For repetitive mild traumatic brain injury (rmTBI) plus stress studies, C57BL/6 J mice (RRID:IMSR_JAX: 000664) were purchased from JAX and bred for several generations at Yale. Only male mice were used for the combined rmTBI/stress model due to variation in chronic stress responses across the estrous cycle [26, 43], and to modulation of mouse TBI outcomes by sex [25, 57]. Since mice in the rmTBI/Stress study were dosed with AZD0530 by oral gavage, the mice were provided standard chow ad libitum. There were two cohorts with different treatment schedules for these experiments (Supplementary Table S1).
All protocols were approved by Yale Institutional Animal Care and Use Committee (IACUC). All animals were housed in groups with 2–4 animals per cage with access to food and water ad libitum. The housing light schedule had with a light period from 7 am to 7 pm and a dark period for the remaining 12 h.
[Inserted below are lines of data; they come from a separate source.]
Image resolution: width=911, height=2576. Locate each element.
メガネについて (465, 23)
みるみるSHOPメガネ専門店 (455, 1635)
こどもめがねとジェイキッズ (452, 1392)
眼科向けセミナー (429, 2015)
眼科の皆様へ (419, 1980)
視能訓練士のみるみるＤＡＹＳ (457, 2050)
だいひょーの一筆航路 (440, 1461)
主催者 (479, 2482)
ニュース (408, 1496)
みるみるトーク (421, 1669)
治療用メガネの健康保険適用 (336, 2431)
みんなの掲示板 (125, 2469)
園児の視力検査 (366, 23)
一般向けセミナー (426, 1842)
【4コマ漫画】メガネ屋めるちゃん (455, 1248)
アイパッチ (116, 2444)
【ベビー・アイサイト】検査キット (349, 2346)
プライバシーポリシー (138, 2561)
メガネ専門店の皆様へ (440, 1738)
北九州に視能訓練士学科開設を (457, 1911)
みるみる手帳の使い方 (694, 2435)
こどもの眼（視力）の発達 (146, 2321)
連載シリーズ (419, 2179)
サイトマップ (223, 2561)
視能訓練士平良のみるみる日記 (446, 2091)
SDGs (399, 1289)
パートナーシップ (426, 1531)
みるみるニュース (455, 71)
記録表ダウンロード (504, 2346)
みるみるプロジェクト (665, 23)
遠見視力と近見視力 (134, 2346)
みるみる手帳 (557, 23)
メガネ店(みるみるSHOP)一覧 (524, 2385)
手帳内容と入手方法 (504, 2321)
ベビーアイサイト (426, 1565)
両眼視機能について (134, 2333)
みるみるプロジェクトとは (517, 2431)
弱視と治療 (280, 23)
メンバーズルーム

Chronic Oral dose preparation of AZD0530
AZD0530 (saracatinib) was prepared as described [27]. To generate chow containing AZD0530 for chronic dosing in PS19 experiments, the compound was incorporated into purified diet pellets by Research Diets, Inc. by dissolving the compound in a solution of 0.5% w/v Hydroxypropylmethylcellulose/ 0.1% w/v polysorbate 80 at 1.429 mg/ml. Vehicle pellets were purified diet pellets with control Vehicle solution (without drug). The dosage of the drug in the food was calculated to take into account the average amount of food eaten by a mouse in a single day per kg of weight [2] and adjusted to be equivalent to ingesting 5 mg/kg per day. Throughout the treatment period, the body weights of mice were monitored to ensure drug/food intake.
Brain tissue collection
Mice were euthanized with CO2 and perfused with ice-cold PBS for one and a half minutes. The brains were dissected and the hemispheres were divided. The hippocampus and cortex were dissected from the left hemisphere and were individually snap frozen in liquid nitrogen to be used for biochemical analysis. The right hemispheres were fixed in 4% paraformaldehyde in PBS for 24 h at 4 °C and then placed in PBS with 0.05% Azide to be used for immunohistochemistry.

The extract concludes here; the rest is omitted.